## EXTRAIT DU TEXTE
══════════
Transferts technologiques tous azimuts
Parmi les autres locomotives industrielles de Mipi, figurent Saint-Gobain Pam, qui concentre l’essentiel de sa recherche à Pont-à-Mousson (Meurthe-et-Moselle), Eiffel Constructions métalliques, basé à Maizières-les-Metz et le nancéien Nordon, spécialiste des tubes d’acier. La filière verre, représentée en Lorraine par Pilkington, Interpane et Schott VTF, pourra également bénéficier des compétences du pôle en matière de traitement des surfaces.
══════════
## DONNÉES SOURCES
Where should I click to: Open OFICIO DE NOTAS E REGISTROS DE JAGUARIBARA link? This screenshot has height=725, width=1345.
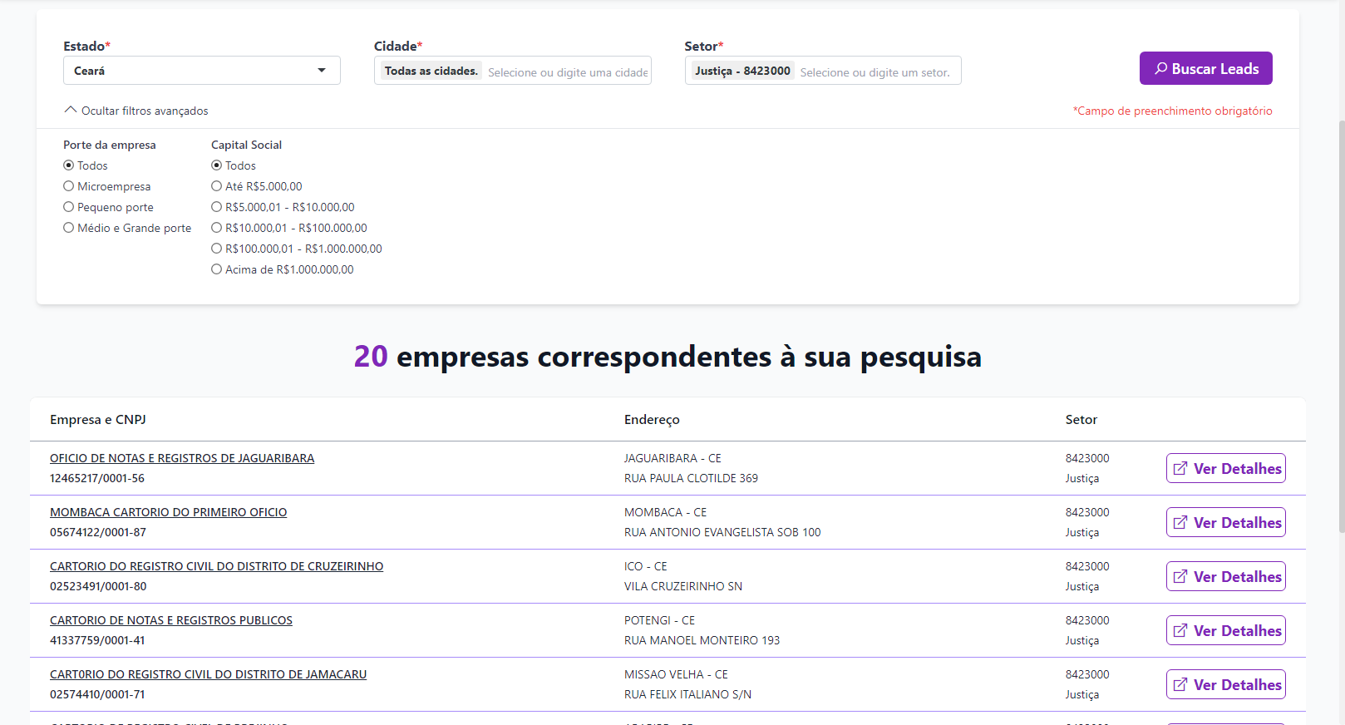[x=182, y=458]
══════════
Dans l'extrait sur les transferts technologiques, dans quelle ville est basé Eiffel Constructions métalliques ?

À Maizières-les-Metz.